第47話
「っ!!」
俺は残像が見えるほどのスピードで体を起こした。
まるで背中に氷を入れられたような、死神に囁かれたような、そんな感覚が俺の身体中を駆け巡ったからだ。
脳に直接響いたその声は間違いなくフィルだ。
これはテレパシーのようなもので、自分の言葉を、声を出さずに相手の脳へと直接語りかける方法だ。
『ふ、フィル?』
恐る恐る俺も同様にフィルの脳へと語りかける。
『兄さん? 何を呑気に寝てらっしゃるのですか? まさか降参するおつもりで?』
『い、いや~まさか……そんなことするわけないじゃないか。
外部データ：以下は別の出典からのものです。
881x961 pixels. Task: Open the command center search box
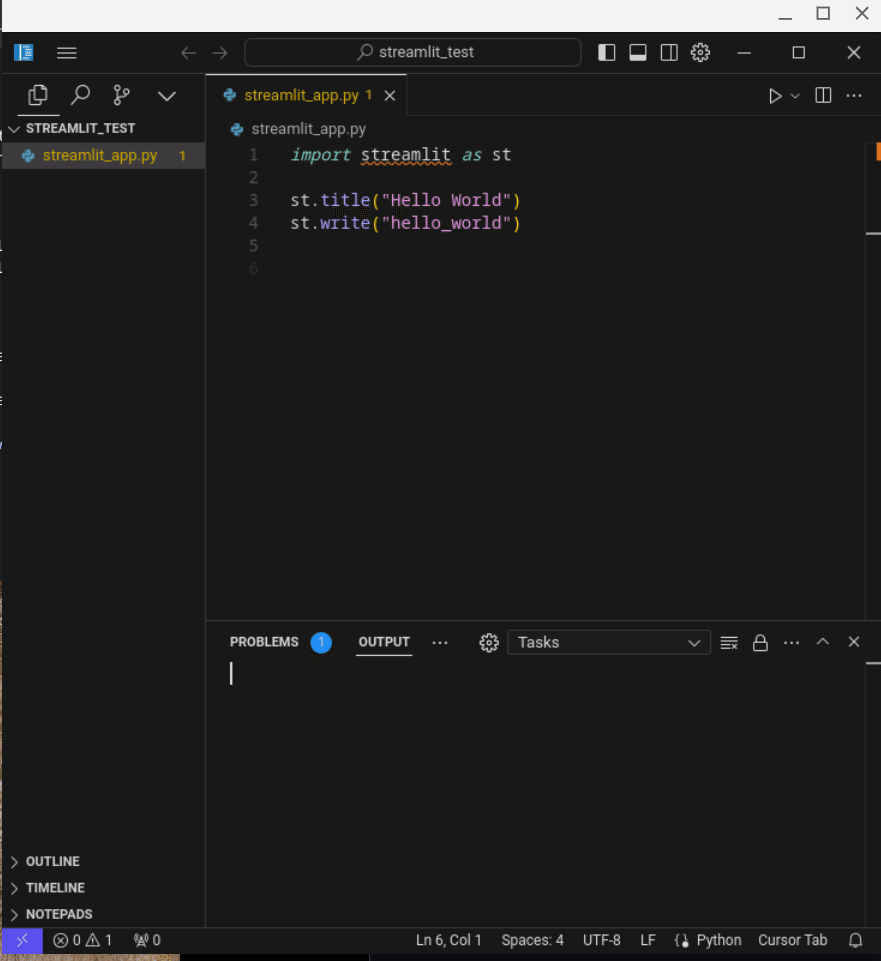[413, 52]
ちょっとした休憩ですよ』
脳へと語りかけてくるフィルは傍から見れば無言。
しかし、それが逆にプレッシャーとなり俺を威圧してくる。
『そうですか……ならよろしいです。私はてっきりどうでもよくなって諦めたのかと……』
『そ、そんなことないっすよ~』
『ですよね。私の兄さんがこんな簡単に諦めるわけないですよね。なら、ちゃんと勝ってくださいよ? もし負けたら……ウフフ……』
「い、イエッサァァァァァ!!」
思わず声に出しちまったよ。
それにしてもフィルちゃん怖いのね。
あの笑い方が出るなんて……まぁ、そこは今は置いておくか。
俺はゆっくりと立ち上がる。
「まだやるのかい?」
呆れたような表情のベルゴール。
「あぁ、負けらんない理由が出来からな」
「理由?」
すぐに聞き返してきたが、俺は何も言わずに履いていた鉄下駄を脱いでコロシアムの隅に放った。
「何の真似だい?」
その様子を見ていたベルゴールは不審そうに尋ねる。
「実はこれ特殊な下駄でさぁ、体重の2,5倍の負荷がかかるんだよね」
そう言いながら俺は懐から新しい鉄下駄を取り出して履く。
ちなみにこれは強度は中々だが、重さは普通っていう。
「ハッハッハッハ!! 勝ち目がないからってまさかそんな嘘をつくとは……、君は本当にバカだねぇ」
「何とでも言えよ。あ、あと言いたいことがあった」
そう言って手をポンと叩く。
「なんだい?」
あくまで自分の優位を信じているんだろう、その顔は自身に満ち溢れていた。
だから俺も自信満々にこう言ってやった。
「お前はもう俺には追いつけねぇ」
「何っ!?」
いきなりキョロキョロと辺りを見るベルゴール。
まーそうだろうな。
いきなり目の前から俺が消えたんだから。
と言っても、俺は本当に消えたわけじゃない。
あいつの背後に回っただけだ。
そして、種明かしをするためにトントンとあいつの肩を叩く。
「なっ! いつの間に!?」
驚いた表情を見せながら振り返るベルゴールに満面の笑みで答えてやる。
「さーて、いつでしょうか」
「くっ!」
投げやり……という感じでベルゴールは剣を振るった。
しかし、至近距離なので奴の背後の剣は俺には当たらない。
よって軽く頭を下げるだけで奴の剣だけをかわす。
「さっきのお返しだ……ぜっ!!」
俺は奴の胸辺りを思い切り蹴る。
「ぐっ……」
鈍い金属音のあと、奴の体はさっきと違い軽く宙に浮き後退した。
っほー!やっぱり体が軽いのはいいね!!
「ば、バカな! さっきまでとは動きが段違いじゃないか!!」
「だから軽くなったって言ってるじゃん」
俺は膝の屈伸運動や、首や肩を回したりして調子を確かめる。
うん、中々だな。
「だ、だからといって僕のゴールデンウォーリアを攻略出来たわけじゃない!!」
明らかに動揺しているくせに強がるんだから。
だがまぁ、そのゴールデンなんちゃらは中々いい。
攻撃力も防御力も申し分ないし、使用者との連動なので本人の実力が高ければかなりの脅威だ。
だが……
「弱点もあるんだよね?」
伊達にやられたわけじゃねえしな。
「僕のゴールデンウォーリアに弱点などない!!」
「おっと……」
奴の一振りをかわしバク宙しながら地面に着地する。
奴の態度を見ていると、さっきまでの余裕がなくなっているのがわかる。
焦ってる焦ってる。
「なら、確かめてやろうか?」
俺は悪どい笑みを浮かべながら構えた。